Superado pelas minhas impressões, eu entro na primeira barraca, que é a área pós-operatória. Seis mulheres estão deitadas em suas camas, relaxadas, conversando com as duas enfermeiras que estão sentadas perto. Antes de qualquer coisa, a enfermeira Gerardine grita: “São três da tarde; todas bebendo!” Garrafas plásticas surgem de dentro de pagnes (panos) e é possível ouvir o som da água sendo engolida com vontade. Uma mulher no canto esquerdo olha ao seu redor de forma curiosa antes de sua vizinha gritar: “Você as escutou: beba!” As mulheres riem, viram de costas e aplaudem de modo encorajador.
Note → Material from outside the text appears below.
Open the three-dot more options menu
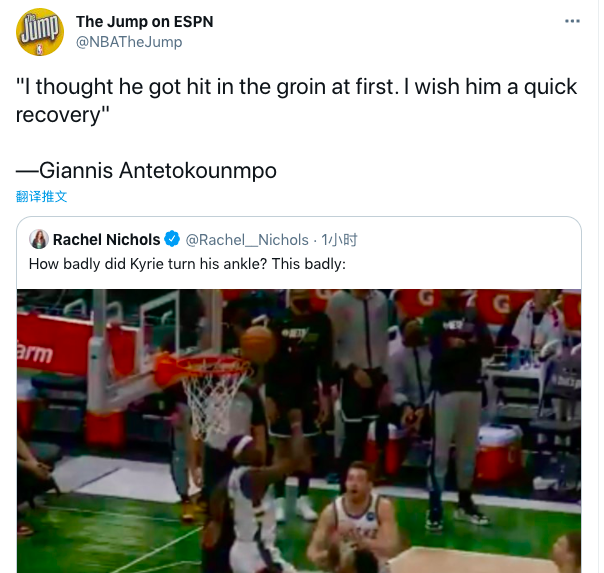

Do lado de fora, os maridos carregam baldes de água, reabastecendo-os para a próxima hora.

Depois de passar da segunda e da terceira barracas, que estão vazias, é possível ver as ‘moradoras’ do vilarejo sentadas em círculo embaixo de uma árvore. De longe, o enfermeiro Ravel as observa. “Elas chegaram aqui hesitantes e com dúvidas”, diz ele. “Isso é verdade? Será que é possível ser curada? Elas tinham perdido parte da autoestima. Mesmo se elas fossem a um centro de saúde, seriam colocadas em um canto para esconder o cheiro. Mas aqui não há vergonha. Estamos aqui por elas e com elas. Conforme cada uma delas vai voltando da cirurgia, percebo que sua confiança vai aumentando. As três palavras que eu mais escuto são uma duvidosa e maravilhosa: ‘você está seca?’. O laço entre elas é só o início de seu retorno à sociedade.” Conforme ele vai falando, ele olha para os corpos coloridos embaixo da árvore. Alguns dançam, outros balançam e outros ficam próximos aos seus baldes.
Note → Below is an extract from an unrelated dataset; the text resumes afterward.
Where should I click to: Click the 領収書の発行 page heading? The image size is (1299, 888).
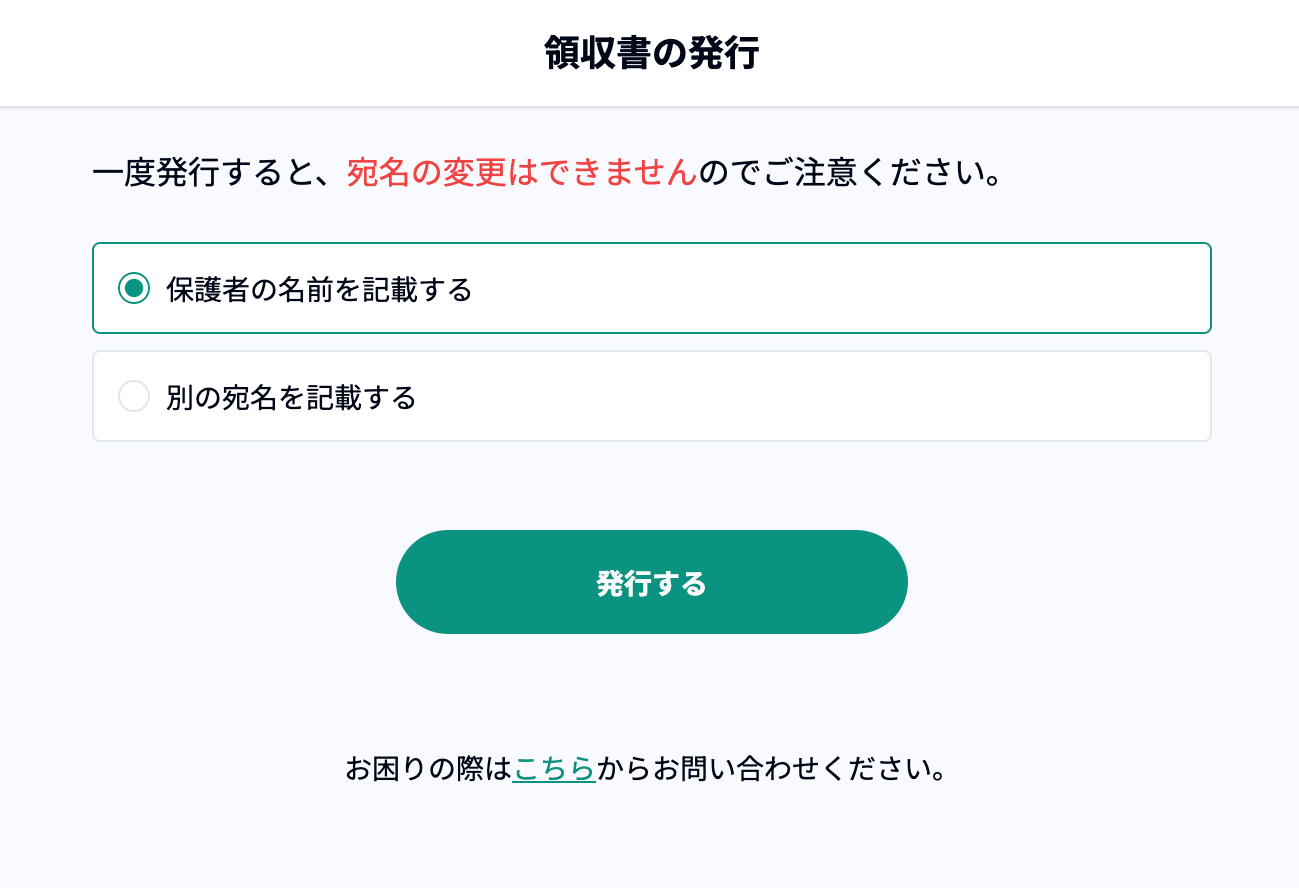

É uma comunidade unida pelo sentimento compartilhado de compreensão da realidade de viver com fístula. Algumas dessas mulheres foram expulsas das próprias casas e o ‘vilarejo’ lhes ofereceu aceitação, empatia e, por fim, inclusão. Testemunha do poder dessa comunidade, uma mulher diz: “para aquelas que não foram bem-sucedidas na cirurgia, decidimos criar nosso próprio vilarejo de fístula. Vamos viver juntas e com dignidade.”

No final do dia, ao sair pelo mesmo portão em que entrei, percebo que é a união dos membros da comunidade, mais que as cercas de bambu, que sustenta o círculo de proteção. Em alguns dias, 40 mulheres com uma força inabalável começaram a trilhar seus próprios caminhos em direção à cura física e psicológica – com dignidade e em solidariedade.